I second this. While I know the content might change in the near future, it would be fun to have memorabilia about a digital knowledge base. I regret throwing to the garbage my Solaris 10 DVDs that Sun sent me for free back in 2009. I was too dumb back then.
Its a bit out of date but wikipediaondvd.com and lots more options at dumps.wikimedia.org.
I wonder how much traffic setting up a local mirror would entail, might be useful. Probably the type of thing that serious preppers do.
You can help seeding too.
Actually Wikipedia is exempt from this directive, as is also mentioned in the linked article. While I agree that this directive will have a severely negative impact on the internet in Europe, we should be careful not to rely on false arguments.
To be explicit, this is not a “modern systems are bloated” thing. The English Wikipedia has an estimated 3.5 billion words. If you took out every single multimedia, talk page, piece of metadata, and edit history, it’d still be 30 GB of raw text uncompressed.
Oh that’s not what I was implying. The commenter said “It’s only 80 GB (wtf?)”
I too was surprised at how small it was, but them remembered the old encyclopedias and realized that you can put a lot of pure text data in a fairly small amount of space.
Remember that they had a very limited selection with low-quality images at least on those I had. So, it makes sense there’s a big difference. I feel you, though, on how we used to get a good pile of learning in small package.
30 GB of raw text uncompressed
That sounds like a fun text encoding challenge: try to get that 30GB of wiki text onto a single layer DVD (about 4.6GB?)
I bet it’s technically possible with enough work. AFAIK Claude Shannon experimentally showed that human readable text only has a few bits of information per character. Of course there are lots of languages but they must each have some optimal encoding. ;)
Not even sure it’d be a lot of work. Text packs extremely well; IIRC compression ratios over 20x are not uncommon.
Huh! I think gzip usually achieves about 2:1 on ASCII text and lzma is up to roughly twice as good. At least one of those two beliefs has to be definitely incorrect, then.
Okay so, make it challenging: same problem but this time an 700MB CD-R. :)
There is actually a well-known text compression benchmark based around Wikipedia, the best compressor manages 85x while taking just under 10 days to decompress. Slightly more practical is lpaq9m at 2.5 hours, but with “only” 69x compression.
What does 69x compression
mean? Is it just 30 GB / 69 = .43 GB compressed
? That doesn’t match up with the page you linked, which (assuming it’s in bytes) is around 143 MB (much smaller than .43 GB).
From the page,
enwik9: compressed size of first 10e9 bytes of enwiki-20060303-pages-articles.xml.

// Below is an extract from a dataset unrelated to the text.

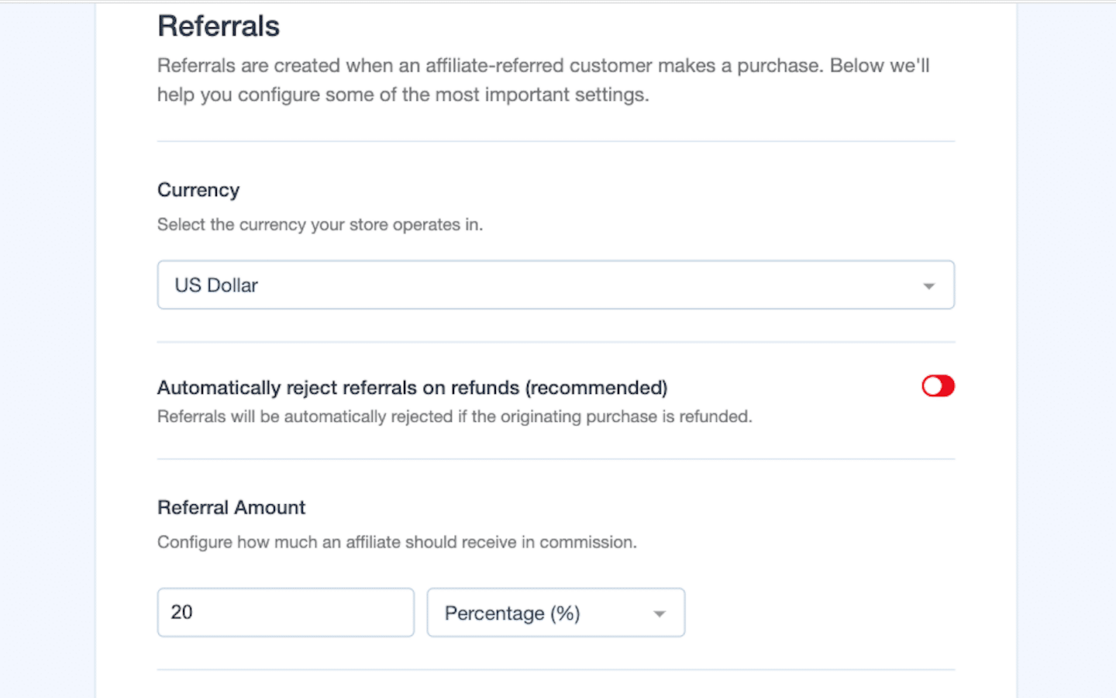Click the referral amount field containing 20
This screenshot has width=1116, height=698.
point(285,612)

So 10e9 = 9.31 GiB. lpaq9m lists 144,054,338 bytes as the compressed output size + compressor (10e9/144,054,338 = 69.41), and 898 nsec/byte decompression throughput, so (10e9*898)/1e9/3600 = 2.49 hours to decompress 9.31GiB.

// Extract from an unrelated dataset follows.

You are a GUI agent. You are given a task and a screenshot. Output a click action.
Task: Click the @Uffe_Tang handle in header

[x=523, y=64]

OpenSMTPD had two separate remote code execution security issues in 2020. Maybe that should get a mention in the section named Security.
Thanks, I’ve added a paragraph to the end of the OpenSMTPD section mentioning that it must be kept up-to-date to fix potential vulnerabilities.
I don’t believe that the alternatives are fundamentally better though, and I still definitely prefer OpenSMTPD’s manageable configuration syntax. And, to their, credit, those vulnerabilities were fixed quickly; I trust the OpenBSD project to take security seriously.
When I set up my mail server a couple of months ago, I picked Postfix. It is a very mature project, a lot more popular than OpenSMTPD (which I hope can mean more eyeballs), and it also advertises itself as having a focus on security. As far as I have been able to find, it has never had a remote code execution hole: https://www.cvedetails.com/vulnerability-list/vendor_id-8450/product_id-14794/Postfix-Postfix.html
Its configuration is not as nice as OpenSMTPD’s, and there is more documentation to be read, but I managed to set it up with no previous experience. I guess I should have written a blog post describing the process too!